Kentsel dönüşüm neden önemli ve âcil
Deprem ve sağlıksız yapılaşma nedeniyle, Türkiye coğrafyasının yüzde 66’sını Türkiye nüfusunun yüzde 71’ini ilgilendiren kentsel dönüşüm, ülkemizin en önemli sorunlarının başında gelmektedir. Kentsel dönüşüm, maalesef hâlâ vatandaşa da tam olarak anlatılmış değil.
Toplum, ‘Kentsel Dönüşüm’ uygulamalarına yeterince güven duymuyor. Bu sorunların giderilmesi ve ihtiyaçlara cevap veren stratejilerin geliştirilebilmesinde ‘Kentsel Dönüşüm’ sürecinde rol alan bütün aktörlere, tüm kamu kurum ve kuruluşlarına, sivil toplum örgütlerine, meslek odalarına, belediyelere, siyasi partilere büyük sorumluluk düşmekte olup, bu konunun milli bir seferberlik ruhu ile ele alınması gerekiyor.
Kentsel dönüşüm, sadece bina düzeyinde bir dönüşümden ziyade, yaşam kalitesini arttıran, kaynakları etkin kullanan ve uzlaşmacı bir anlayışla planlama olmalıdır.
Yapılacak olan kentsel dönüşüm çalışmalarında, yer altı ve yerüstü zenginliklerinin ve tarihi eserlerin korunması, beşeri ilişkilerin güçlendirilmesi, çarpık kentleşmeden planlı kentleşmeye geçilmesi, dikey mimariden ziyade yatay mimarinin uygulanması, Türk mimari karakterinin yerleştirilmesi ve yöresel mimarinin korunması, mahalle kültürünün yeniden kazanılması, gerekli sosyal donatı alanlarının ulaşım güzergahlarının çözülmesi, akıllı şehir, yenilenebilir enerji ve sıfır atık sistemine uyum sağlanması gerekmektedir.

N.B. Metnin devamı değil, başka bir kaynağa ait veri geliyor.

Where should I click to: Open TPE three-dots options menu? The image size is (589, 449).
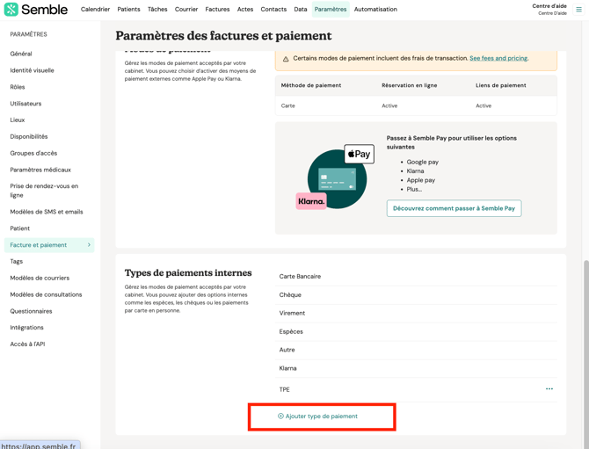pos(549,388)
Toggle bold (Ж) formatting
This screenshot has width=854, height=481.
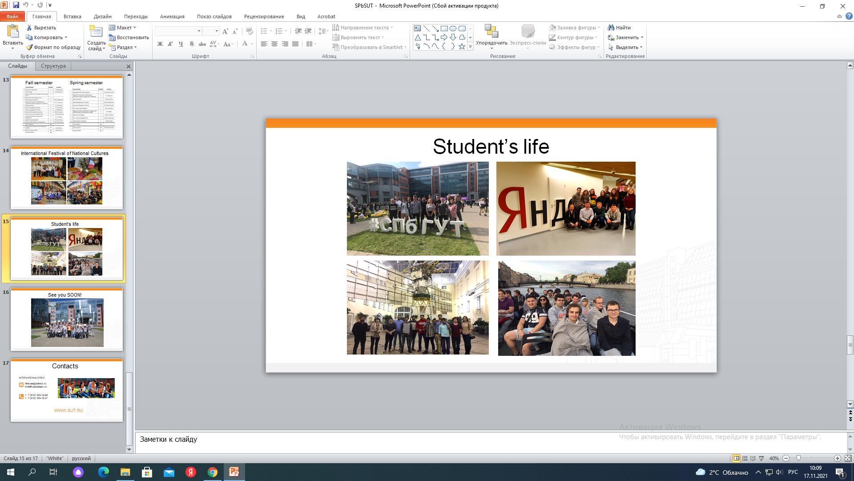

Yenileme, süreçleri şeffaf olmalı, karar süreçleri ilgili toplum kesimleriyle paylaşılmalı, sürecin tamamında projeden etkilenen toplum kesimlerinin bilgiye kolayca erişebilme olanağı yaratılmalıdır. Dönüşüm projelerinden etkilenen tüm kesimlere, ayrımsız biçimde, projenin başlanmasından sonuçlanmasına dek güvenli ve sağlıklı yaşam olanaklarına sahip geçici iskan imkanları artırılmalıdır.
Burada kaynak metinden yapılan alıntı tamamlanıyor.